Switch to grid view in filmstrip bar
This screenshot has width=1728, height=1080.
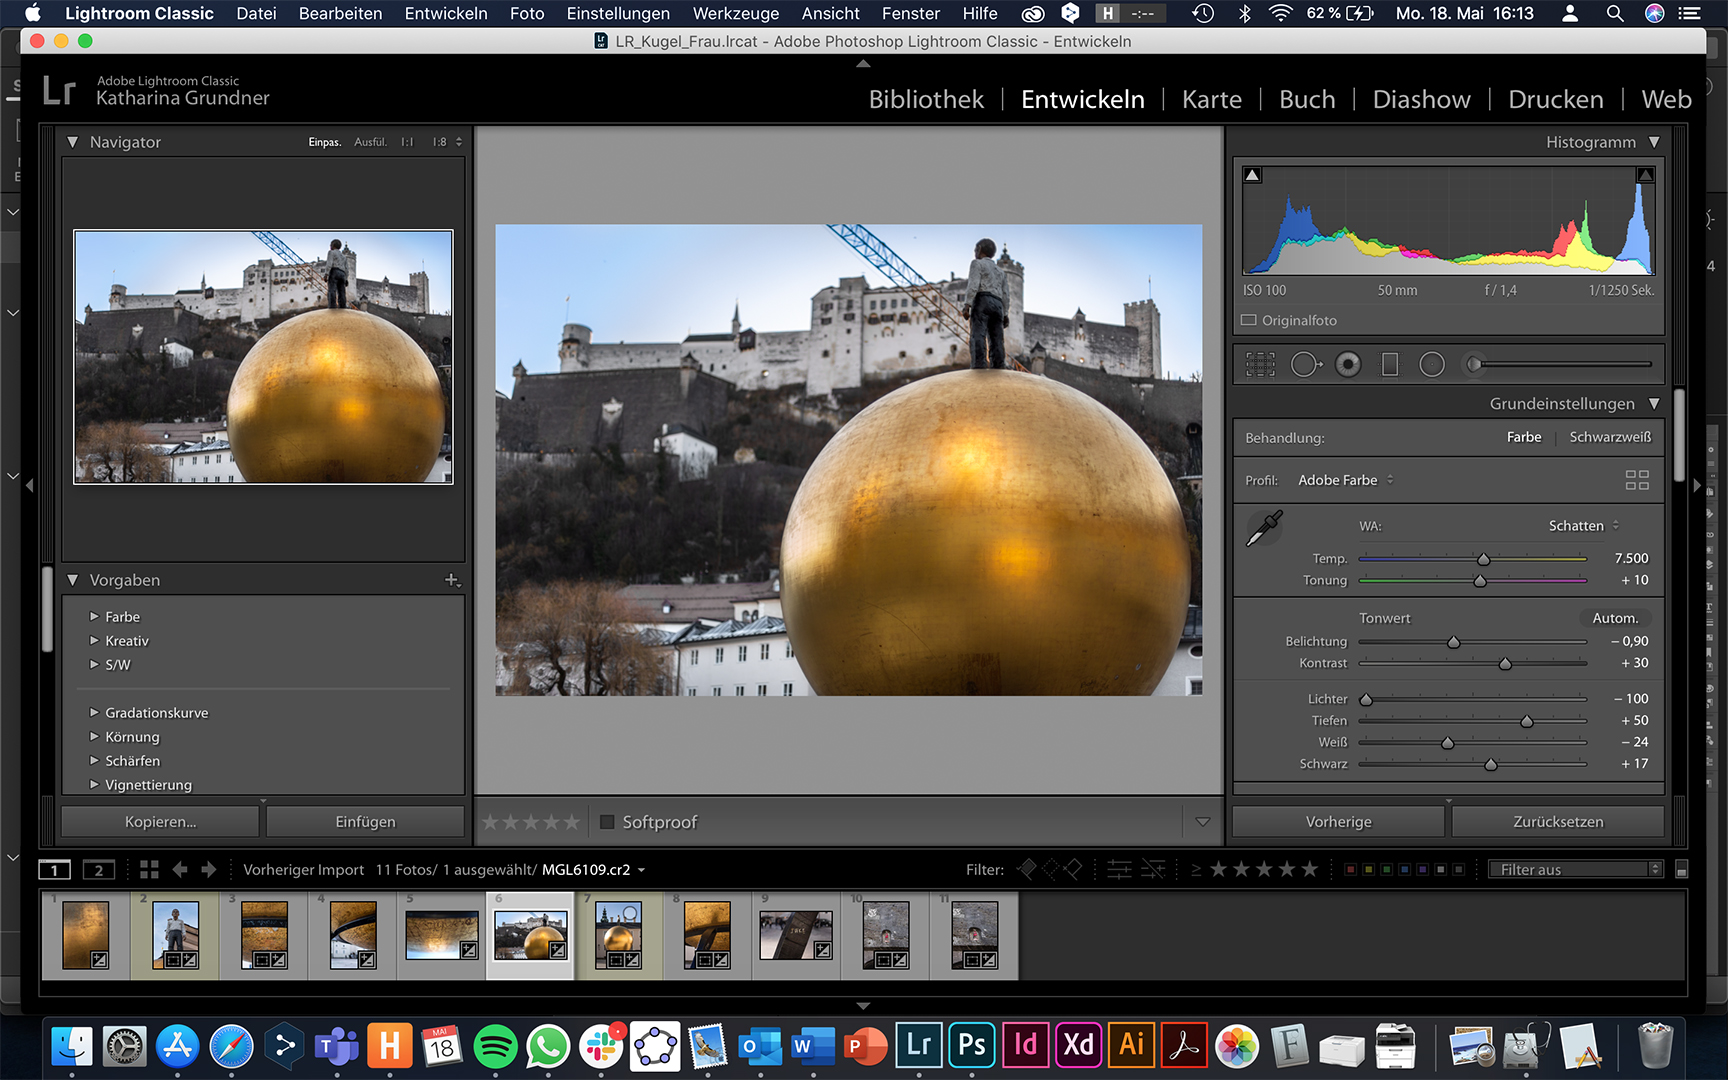(x=149, y=869)
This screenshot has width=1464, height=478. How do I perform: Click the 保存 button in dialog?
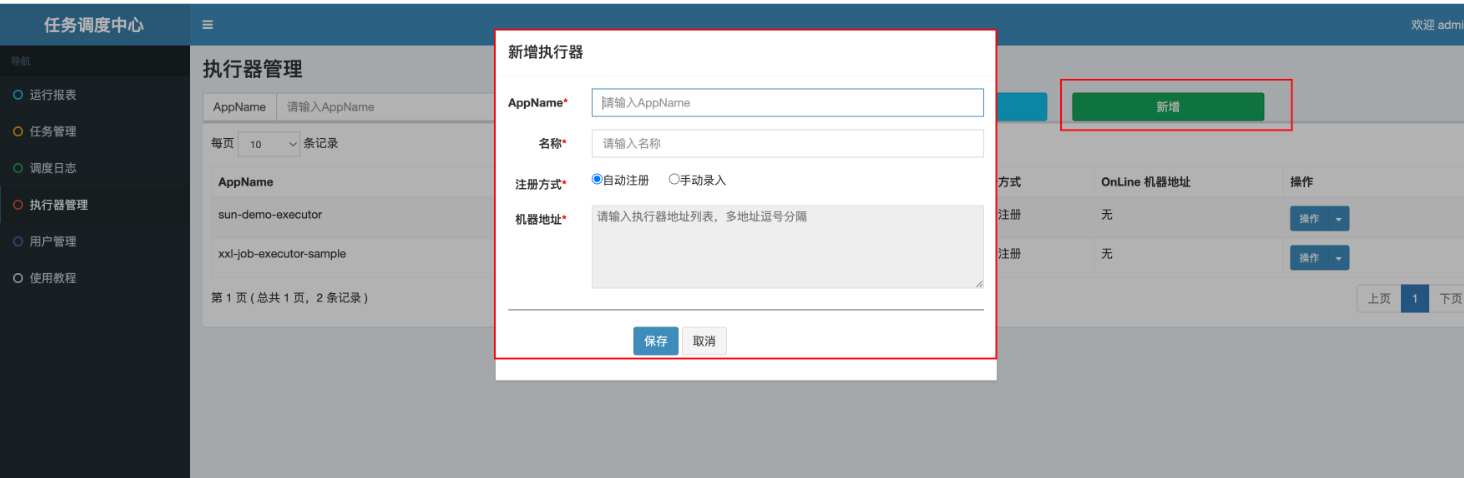click(x=655, y=341)
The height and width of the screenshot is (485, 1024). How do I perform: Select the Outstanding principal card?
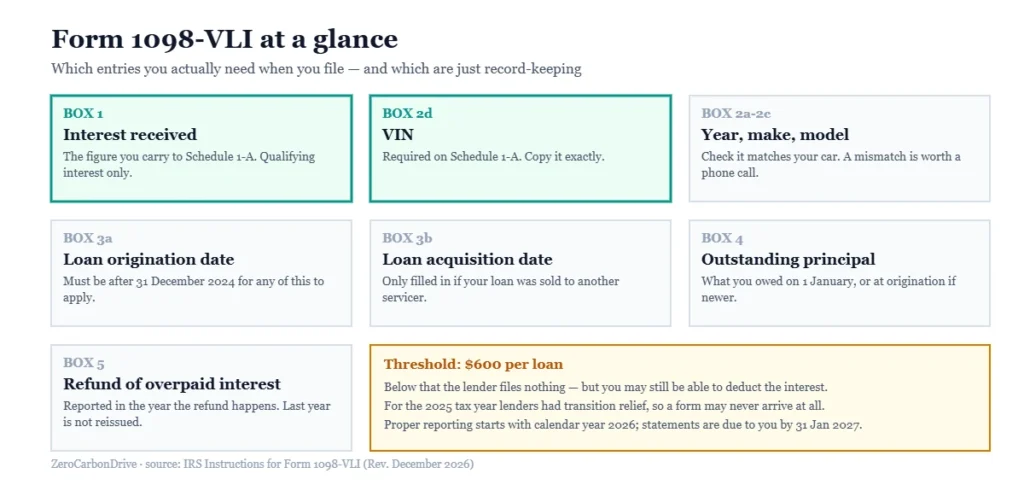pyautogui.click(x=840, y=273)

Work instruction: Output the data above without changes, apart from leaving out the pictures.

Exercise result:
Switch to grid view in filmstrip bar
This screenshot has width=1728, height=1080.
(x=149, y=869)
This screenshot has width=1464, height=478. How do I perform: Click the 保存 button in dialog?
click(x=655, y=341)
The height and width of the screenshot is (485, 1024). How do I perform: Select the Outstanding principal card?
pyautogui.click(x=840, y=273)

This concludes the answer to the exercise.